> **Your goal**:
Here are some entries. Repeat all of them exactly.

> **Entries supplied**:
=-=-=-=-=

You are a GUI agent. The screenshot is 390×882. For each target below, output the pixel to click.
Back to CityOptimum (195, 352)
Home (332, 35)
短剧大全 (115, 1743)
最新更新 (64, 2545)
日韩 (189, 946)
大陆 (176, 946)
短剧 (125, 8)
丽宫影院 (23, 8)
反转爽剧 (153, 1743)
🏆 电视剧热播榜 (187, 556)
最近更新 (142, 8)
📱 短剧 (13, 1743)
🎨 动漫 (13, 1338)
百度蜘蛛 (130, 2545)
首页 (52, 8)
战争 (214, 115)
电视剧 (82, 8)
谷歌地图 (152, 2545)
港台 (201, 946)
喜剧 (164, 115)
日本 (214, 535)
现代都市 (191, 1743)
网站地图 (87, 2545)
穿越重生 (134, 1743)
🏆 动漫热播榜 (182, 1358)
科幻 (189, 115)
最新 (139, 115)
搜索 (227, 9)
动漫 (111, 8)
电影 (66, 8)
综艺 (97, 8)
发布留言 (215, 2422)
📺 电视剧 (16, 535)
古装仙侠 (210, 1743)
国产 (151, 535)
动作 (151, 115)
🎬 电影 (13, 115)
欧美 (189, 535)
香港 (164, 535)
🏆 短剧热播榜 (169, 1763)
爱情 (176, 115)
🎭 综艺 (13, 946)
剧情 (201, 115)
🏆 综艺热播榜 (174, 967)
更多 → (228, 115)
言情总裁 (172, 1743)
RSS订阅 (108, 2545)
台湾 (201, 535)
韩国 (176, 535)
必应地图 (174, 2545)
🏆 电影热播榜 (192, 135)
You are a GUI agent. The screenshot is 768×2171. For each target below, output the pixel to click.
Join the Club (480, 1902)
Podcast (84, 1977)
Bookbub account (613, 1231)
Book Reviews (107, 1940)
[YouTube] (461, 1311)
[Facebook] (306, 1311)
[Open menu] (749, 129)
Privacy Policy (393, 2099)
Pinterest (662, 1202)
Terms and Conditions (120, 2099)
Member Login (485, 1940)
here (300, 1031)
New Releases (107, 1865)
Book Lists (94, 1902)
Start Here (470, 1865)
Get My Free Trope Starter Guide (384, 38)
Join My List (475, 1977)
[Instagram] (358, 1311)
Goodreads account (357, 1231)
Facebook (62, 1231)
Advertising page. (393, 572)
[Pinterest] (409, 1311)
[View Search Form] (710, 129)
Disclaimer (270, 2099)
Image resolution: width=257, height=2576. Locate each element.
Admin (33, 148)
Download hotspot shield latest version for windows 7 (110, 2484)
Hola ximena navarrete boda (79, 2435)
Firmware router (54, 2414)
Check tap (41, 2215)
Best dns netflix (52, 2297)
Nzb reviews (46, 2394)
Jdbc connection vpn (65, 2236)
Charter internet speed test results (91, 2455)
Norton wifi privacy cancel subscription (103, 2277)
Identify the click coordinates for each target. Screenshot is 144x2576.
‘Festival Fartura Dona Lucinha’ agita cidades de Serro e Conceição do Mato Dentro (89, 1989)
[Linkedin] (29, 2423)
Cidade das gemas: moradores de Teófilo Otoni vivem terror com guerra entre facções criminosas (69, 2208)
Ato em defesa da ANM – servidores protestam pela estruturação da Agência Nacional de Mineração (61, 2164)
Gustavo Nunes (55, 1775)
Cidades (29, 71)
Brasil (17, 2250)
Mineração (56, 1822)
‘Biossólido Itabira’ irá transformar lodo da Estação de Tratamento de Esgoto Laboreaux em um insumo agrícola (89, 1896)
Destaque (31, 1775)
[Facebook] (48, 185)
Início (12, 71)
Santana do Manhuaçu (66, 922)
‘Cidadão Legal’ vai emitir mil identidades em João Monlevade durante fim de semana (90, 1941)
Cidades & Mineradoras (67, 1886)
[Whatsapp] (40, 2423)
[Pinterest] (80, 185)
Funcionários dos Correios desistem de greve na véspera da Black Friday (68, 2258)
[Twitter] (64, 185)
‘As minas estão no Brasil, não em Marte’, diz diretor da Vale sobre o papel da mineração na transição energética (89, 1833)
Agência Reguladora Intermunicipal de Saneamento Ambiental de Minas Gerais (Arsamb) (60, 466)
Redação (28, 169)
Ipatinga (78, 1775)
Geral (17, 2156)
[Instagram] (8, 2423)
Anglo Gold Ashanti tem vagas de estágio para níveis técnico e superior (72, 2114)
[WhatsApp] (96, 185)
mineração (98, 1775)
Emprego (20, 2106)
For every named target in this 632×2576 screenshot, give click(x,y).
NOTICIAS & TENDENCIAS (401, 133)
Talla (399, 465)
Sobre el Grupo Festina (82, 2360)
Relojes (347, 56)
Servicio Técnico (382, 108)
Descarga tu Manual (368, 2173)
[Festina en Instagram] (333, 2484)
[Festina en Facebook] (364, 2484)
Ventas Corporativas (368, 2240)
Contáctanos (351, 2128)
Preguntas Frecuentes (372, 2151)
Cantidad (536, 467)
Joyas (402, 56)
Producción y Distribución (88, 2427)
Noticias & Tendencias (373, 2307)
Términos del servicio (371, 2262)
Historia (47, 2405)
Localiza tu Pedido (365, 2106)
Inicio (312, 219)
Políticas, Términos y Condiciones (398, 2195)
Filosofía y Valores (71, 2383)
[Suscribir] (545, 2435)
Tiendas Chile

=-=-=-=-=

> **Task result**:
You are a GUI agent. The screenshot is 390×882. For each target below, output the pixel to click.
Back to CityOptimum (195, 352)
Home (332, 35)
短剧大全 (115, 1743)
最新更新 (64, 2545)
日韩 (189, 946)
大陆 (176, 946)
短剧 (125, 8)
丽宫影院 (23, 8)
反转爽剧 (153, 1743)
🏆 电视剧热播榜 (187, 556)
最近更新 (142, 8)
📱 短剧 (13, 1743)
🎨 动漫 (13, 1338)
百度蜘蛛 (130, 2545)
首页 (52, 8)
战争 (214, 115)
电视剧 (82, 8)
谷歌地图 (152, 2545)
港台 (201, 946)
喜剧 (164, 115)
日本 (214, 535)
现代都市 (191, 1743)
网站地图 (87, 2545)
穿越重生 (134, 1743)
🏆 动漫热播榜 (182, 1358)
科幻 (189, 115)
最新 (139, 115)
搜索 (227, 9)
动漫 (111, 8)
电影 (66, 8)
综艺 (97, 8)
发布留言 (215, 2422)
📺 电视剧 (16, 535)
古装仙侠 (210, 1743)
国产 (151, 535)
动作 (151, 115)
🎬 电影 (13, 115)
欧美 (189, 535)
香港 (164, 535)
🏆 短剧热播榜 (169, 1763)
爱情 (176, 115)
🎭 综艺 (13, 946)
剧情 (201, 115)
🏆 综艺热播榜 (174, 967)
更多 → (228, 115)
言情总裁 (172, 1743)
RSS订阅 (108, 2545)
台湾 (201, 535)
韩国 (176, 535)
必应地图 (174, 2545)
🏆 电影热播榜 (192, 135)
You are a GUI agent. The screenshot is 768×2171. For each target below, output the pixel to click.
Join the Club (480, 1902)
Podcast (84, 1977)
Bookbub account (613, 1231)
Book Reviews (107, 1940)
[YouTube] (461, 1311)
[Facebook] (306, 1311)
[Open menu] (749, 129)
Privacy Policy (393, 2099)
Pinterest (662, 1202)
Terms and Conditions (120, 2099)
Member Login (485, 1940)
here (300, 1031)
New Releases (107, 1865)
Book Lists (94, 1902)
Start Here (470, 1865)
Get My Free Trope Starter Guide (384, 38)
Join My List (475, 1977)
[Instagram] (358, 1311)
Goodreads account (357, 1231)
Facebook (62, 1231)
Advertising page. (393, 572)
[Pinterest] (409, 1311)
[View Search Form] (710, 129)
Disclaimer (270, 2099)
Image resolution: width=257, height=2576. Locate each element.
Admin (33, 148)
Download hotspot shield latest version for windows 7 (110, 2484)
Hola ximena navarrete boda (79, 2435)
Firmware router (54, 2414)
Check tap (41, 2215)
Best dns netflix (52, 2297)
Nzb reviews (46, 2394)
Jdbc connection vpn (65, 2236)
Charter internet speed test results (91, 2455)
Norton wifi privacy cancel subscription (103, 2277)
Identify the click coordinates for each target. Screenshot is 144x2576.
‘Festival Fartura Dona Lucinha’ agita cidades de Serro e Conceição do Mato Dentro (89, 1989)
[Linkedin] (29, 2423)
Cidade das gemas: moradores de Teófilo Otoni vivem terror com guerra entre facções criminosas (69, 2208)
Ato em defesa da ANM – servidores protestam pela estruturação da Agência Nacional de Mineração (61, 2164)
Gustavo Nunes (55, 1775)
Cidades (29, 71)
Brasil (17, 2250)
Mineração (56, 1822)
‘Biossólido Itabira’ irá transformar lodo da Estação de Tratamento de Esgoto Laboreaux em um insumo agrícola (89, 1896)
Destaque (31, 1775)
[Facebook] (48, 185)
Início (12, 71)
Santana do Manhuaçu (66, 922)
‘Cidadão Legal’ vai emitir mil identidades em João Monlevade durante fim de semana (90, 1941)
Cidades & Mineradoras (67, 1886)
[Whatsapp] (40, 2423)
[Pinterest] (80, 185)
Funcionários dos Correios desistem de greve na véspera da Black Friday (68, 2258)
[Twitter] (64, 185)
‘As minas estão no Brasil, não em Marte’, diz diretor da Vale sobre o papel da mineração na transição energética (89, 1833)
Agência Reguladora Intermunicipal de Saneamento Ambiental de Minas Gerais (Arsamb) (60, 466)
Redação (28, 169)
Ipatinga (78, 1775)
Geral (17, 2156)
[Instagram] (8, 2423)
Anglo Gold Ashanti tem vagas de estágio para níveis técnico e superior (72, 2114)
[WhatsApp] (96, 185)
mineração (98, 1775)
Emprego (20, 2106)
For every named target in this 632×2576 screenshot, give click(x,y).
NOTICIAS & TENDENCIAS (401, 133)
Talla (399, 465)
Sobre el Grupo Festina (82, 2360)
Relojes (347, 56)
Servicio Técnico (382, 108)
Descarga tu Manual (368, 2173)
[Festina en Instagram] (333, 2484)
[Festina en Facebook] (364, 2484)
Ventas Corporativas (368, 2240)
Contáctanos (351, 2128)
Preguntas Frecuentes (372, 2151)
Cantidad (536, 467)
Joyas (402, 56)
Producción y Distribución (88, 2427)
Noticias & Tendencias (373, 2307)
Términos del servicio (371, 2262)
Historia (47, 2405)
Localiza tu Pedido (365, 2106)
Inicio (312, 219)
Políticas, Términos y Condiciones (398, 2195)
Filosofía y Valores (71, 2383)
[Suscribir] (545, 2435)
Tiendas Chile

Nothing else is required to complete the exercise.